◆ Task: The entries follow. Copy every line in which "heading" appears.

*** Opening of Extracted entries ***

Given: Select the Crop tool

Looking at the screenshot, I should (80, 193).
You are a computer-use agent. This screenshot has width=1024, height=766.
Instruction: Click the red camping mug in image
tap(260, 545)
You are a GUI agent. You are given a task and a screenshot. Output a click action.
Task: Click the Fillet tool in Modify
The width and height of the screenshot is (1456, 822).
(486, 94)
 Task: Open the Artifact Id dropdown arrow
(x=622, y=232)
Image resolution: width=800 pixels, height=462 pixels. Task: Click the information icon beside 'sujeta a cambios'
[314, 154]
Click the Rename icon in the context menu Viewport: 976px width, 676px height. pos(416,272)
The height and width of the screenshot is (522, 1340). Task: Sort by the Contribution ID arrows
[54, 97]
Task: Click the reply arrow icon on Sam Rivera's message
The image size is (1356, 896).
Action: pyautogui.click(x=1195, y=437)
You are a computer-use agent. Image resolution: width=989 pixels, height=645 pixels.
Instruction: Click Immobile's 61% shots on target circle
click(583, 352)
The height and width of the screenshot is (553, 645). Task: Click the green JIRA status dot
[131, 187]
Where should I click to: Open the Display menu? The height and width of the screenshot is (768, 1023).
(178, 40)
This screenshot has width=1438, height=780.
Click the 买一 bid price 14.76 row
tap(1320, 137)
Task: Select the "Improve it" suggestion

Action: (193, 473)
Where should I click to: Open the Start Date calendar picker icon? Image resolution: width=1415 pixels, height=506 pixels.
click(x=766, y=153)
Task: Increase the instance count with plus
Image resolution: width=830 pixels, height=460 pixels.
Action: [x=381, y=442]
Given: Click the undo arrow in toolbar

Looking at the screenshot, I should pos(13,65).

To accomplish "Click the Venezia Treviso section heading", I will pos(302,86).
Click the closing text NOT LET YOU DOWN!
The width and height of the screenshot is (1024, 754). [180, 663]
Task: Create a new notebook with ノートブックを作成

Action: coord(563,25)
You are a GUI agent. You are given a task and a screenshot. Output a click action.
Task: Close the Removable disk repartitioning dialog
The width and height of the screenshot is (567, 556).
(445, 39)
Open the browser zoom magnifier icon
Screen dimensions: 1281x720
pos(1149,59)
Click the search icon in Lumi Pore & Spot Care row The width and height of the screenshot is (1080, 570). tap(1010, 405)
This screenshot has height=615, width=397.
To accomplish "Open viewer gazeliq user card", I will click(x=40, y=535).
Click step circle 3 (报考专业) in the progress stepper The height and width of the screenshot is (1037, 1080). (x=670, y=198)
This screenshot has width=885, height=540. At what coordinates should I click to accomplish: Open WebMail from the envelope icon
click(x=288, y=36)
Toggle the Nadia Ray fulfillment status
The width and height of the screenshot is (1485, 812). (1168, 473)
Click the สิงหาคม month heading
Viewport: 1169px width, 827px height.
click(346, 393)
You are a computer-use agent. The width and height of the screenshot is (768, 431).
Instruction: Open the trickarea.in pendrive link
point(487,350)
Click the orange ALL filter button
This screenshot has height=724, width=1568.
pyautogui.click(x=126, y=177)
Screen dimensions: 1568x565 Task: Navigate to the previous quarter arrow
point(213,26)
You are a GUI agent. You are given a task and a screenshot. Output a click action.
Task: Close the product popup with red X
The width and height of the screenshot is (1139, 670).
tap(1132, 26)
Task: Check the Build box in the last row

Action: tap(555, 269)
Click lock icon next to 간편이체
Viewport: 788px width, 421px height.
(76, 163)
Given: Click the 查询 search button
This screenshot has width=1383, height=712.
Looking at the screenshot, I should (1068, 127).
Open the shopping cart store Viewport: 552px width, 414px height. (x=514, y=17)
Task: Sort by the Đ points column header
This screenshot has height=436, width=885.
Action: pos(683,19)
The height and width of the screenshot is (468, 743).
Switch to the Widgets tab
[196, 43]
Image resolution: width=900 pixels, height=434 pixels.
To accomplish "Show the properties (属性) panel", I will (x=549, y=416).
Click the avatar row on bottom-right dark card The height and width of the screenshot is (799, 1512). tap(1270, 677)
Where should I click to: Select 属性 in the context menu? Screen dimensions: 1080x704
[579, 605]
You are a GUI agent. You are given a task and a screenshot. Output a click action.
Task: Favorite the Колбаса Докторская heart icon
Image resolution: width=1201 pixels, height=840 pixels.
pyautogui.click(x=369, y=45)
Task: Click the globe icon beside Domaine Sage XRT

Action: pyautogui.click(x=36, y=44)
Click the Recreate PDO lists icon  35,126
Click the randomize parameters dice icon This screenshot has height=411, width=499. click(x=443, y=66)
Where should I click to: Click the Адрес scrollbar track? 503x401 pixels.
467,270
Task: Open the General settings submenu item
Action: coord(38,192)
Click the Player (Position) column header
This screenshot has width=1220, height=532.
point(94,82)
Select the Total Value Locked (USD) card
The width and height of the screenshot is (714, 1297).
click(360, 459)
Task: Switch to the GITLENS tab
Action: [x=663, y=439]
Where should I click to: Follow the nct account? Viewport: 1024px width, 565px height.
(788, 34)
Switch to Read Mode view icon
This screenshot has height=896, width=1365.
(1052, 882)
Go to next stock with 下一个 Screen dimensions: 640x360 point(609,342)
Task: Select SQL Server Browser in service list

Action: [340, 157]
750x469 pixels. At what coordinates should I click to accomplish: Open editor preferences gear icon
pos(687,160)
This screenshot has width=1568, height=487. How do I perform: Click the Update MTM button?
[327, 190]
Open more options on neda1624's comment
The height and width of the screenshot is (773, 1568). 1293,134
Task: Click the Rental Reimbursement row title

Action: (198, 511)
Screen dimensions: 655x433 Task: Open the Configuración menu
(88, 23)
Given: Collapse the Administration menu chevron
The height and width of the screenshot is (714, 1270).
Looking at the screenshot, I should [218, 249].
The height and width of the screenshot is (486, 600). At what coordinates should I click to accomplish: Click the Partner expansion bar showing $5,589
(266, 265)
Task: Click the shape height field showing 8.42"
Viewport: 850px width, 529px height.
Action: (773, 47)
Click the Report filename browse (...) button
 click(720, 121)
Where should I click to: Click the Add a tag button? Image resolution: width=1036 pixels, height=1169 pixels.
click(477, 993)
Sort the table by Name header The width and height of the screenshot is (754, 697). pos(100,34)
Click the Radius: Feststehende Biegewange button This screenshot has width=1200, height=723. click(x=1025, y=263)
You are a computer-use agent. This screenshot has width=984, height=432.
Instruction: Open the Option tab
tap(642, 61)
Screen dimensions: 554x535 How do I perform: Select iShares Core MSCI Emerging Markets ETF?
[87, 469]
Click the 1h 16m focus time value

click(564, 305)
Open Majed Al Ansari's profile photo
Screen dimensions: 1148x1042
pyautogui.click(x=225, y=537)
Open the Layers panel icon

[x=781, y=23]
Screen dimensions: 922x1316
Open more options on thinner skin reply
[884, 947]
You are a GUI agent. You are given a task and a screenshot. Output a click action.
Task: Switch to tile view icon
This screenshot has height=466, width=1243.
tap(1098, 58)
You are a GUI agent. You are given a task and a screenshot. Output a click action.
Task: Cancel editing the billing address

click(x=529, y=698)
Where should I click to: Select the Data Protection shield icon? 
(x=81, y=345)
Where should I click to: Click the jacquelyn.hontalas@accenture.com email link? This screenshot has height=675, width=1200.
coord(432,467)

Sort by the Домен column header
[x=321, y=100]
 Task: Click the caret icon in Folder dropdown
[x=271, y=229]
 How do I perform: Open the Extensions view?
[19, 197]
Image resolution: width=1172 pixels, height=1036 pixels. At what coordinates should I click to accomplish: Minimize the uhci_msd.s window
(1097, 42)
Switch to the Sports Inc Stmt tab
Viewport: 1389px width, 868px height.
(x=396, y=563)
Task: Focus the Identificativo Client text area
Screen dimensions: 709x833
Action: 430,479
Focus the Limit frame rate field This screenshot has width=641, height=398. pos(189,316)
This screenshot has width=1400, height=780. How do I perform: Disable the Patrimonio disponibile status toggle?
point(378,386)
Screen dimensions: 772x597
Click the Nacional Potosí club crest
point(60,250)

*** Close of Extracted entries ***

◆ Answer for the task:
To accomplish "Click the Venezia Treviso section heading", I will pos(302,86).
Click the สิงหาคม month heading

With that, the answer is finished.